Veröffentlicht:LEIPZIG. Das Online-Selbsthilfeprogramm MoodGYM steht seit Anfang 2016 Patienten deutschlandweit kostenlos zur Verfügung. Es basiert auf der kognitiven Verhaltenstherapie und wurde in Australien speziell zur Prävention und Linderung von depressiven Symptomen entwickelt. Mit finanzieller Unterstützung der AOK haben Wissenschaftler der Universität Leipzig das Selbsthilfeprogramm aus dem Englischen übersetzt und an deutsche Verhältnisse angepasst.

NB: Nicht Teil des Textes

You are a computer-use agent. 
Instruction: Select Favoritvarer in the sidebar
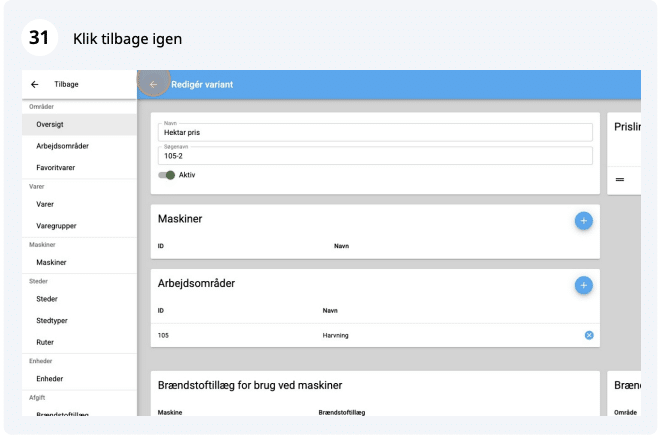pos(56,167)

"Wir sind davon überzeugt, dass sich MoodGYM auch für die Unterstützung von Patienten hierzulande hervorragend eignet", sagt Professor Steffi Riedel-Heller, Direktorin des Instituts für Sozialmedizin, Arbeitsmedizin und Public Health an der Universität Leipzig. Sie stützt diese Aussage auf erste Ergebnisse einer Studie, in die 190 Ärzte und 647 Hausarztpatienten einbezogen sind.

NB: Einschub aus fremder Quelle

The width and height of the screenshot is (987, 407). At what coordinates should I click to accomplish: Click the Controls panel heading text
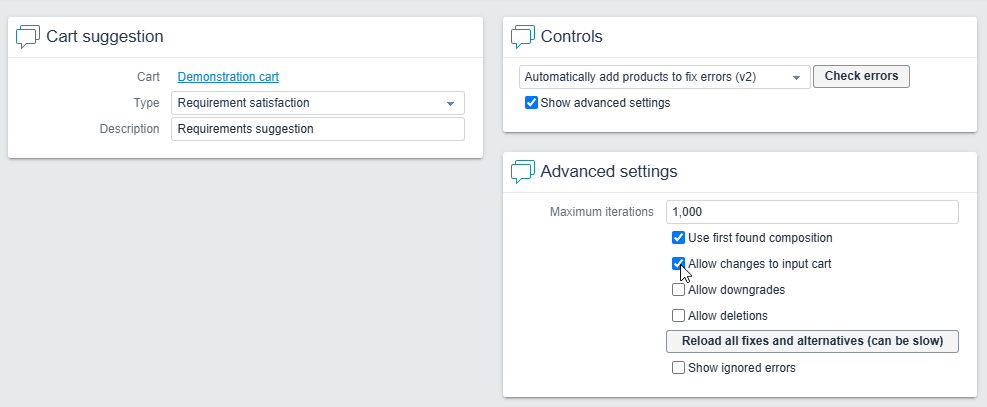(571, 37)
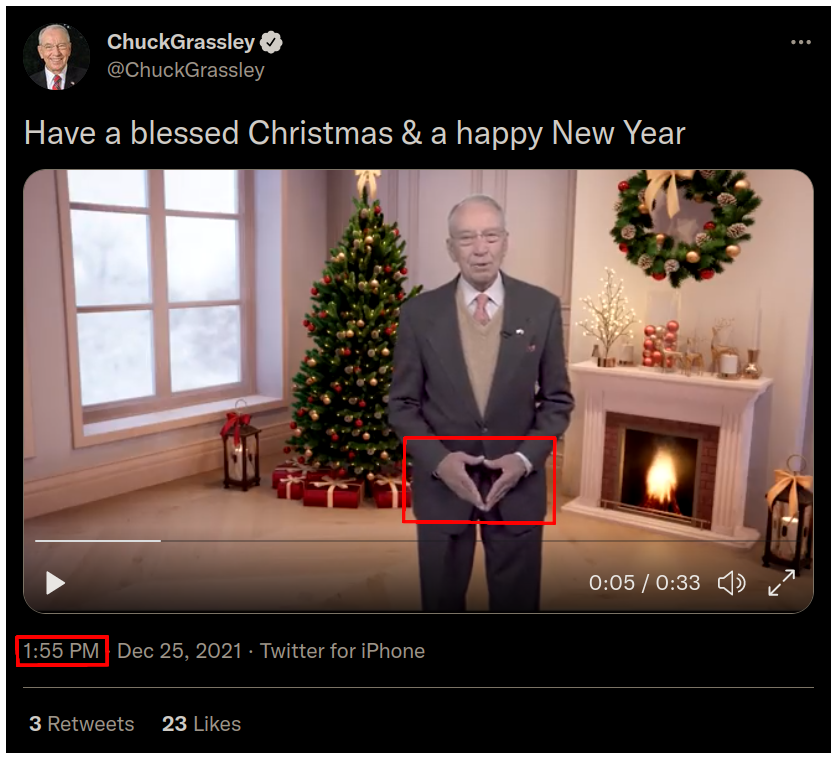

"Die Kurzzeitergebnisse nach sechs Wochen sind ausgesprochen ermutigend. Die Intervention wirkt, die depressive Symptomatik ist reduziert und die Lebensqualität der Patienten steigt." Im Rahmen der Studie werden Patienten zu drei Mess-Zeitpunkten befragt: Bei Beginn der Teilnahme in der Hausarztpraxis, nach sechs Wochen zu Hause und nach weiteren sechs Monaten zu Hause. Die Ergebnisse der Studie werden voraussichtlich im Frühjahr vorliegen.
Programm setzt auf Verhaltenstherapie
Klassische Symptome einer Depression sind anhaltender Antriebsmangel, Freudlosigkeit und Niedergeschlagenheit. Oft kommen weitere Symptome hinzu wie Schlafstörungen, Appetitlosigkeit oder Ängste. Wichtig ist es, eine Depression früh zu erkennen. Denn die Erkrankung ist gut behandelbar. Häufig verordnen Ärzte Antidepressiva oder empfehlen eine Psychotherapie.
"Gut untersucht und erfolgversprechend ist die kognitive Verhaltenstherapie", sagt Dr. Astrid Maroß, Fachärztin für Neurologie, Psychiatrie und Psychotherapie beim AOK-Bundesverband. "Dabei lernen Patienten, negative Wahrnehmungen und Gedanken so umzugestalten, dass sie künftig besser mit belastenden Situationen umgehen können."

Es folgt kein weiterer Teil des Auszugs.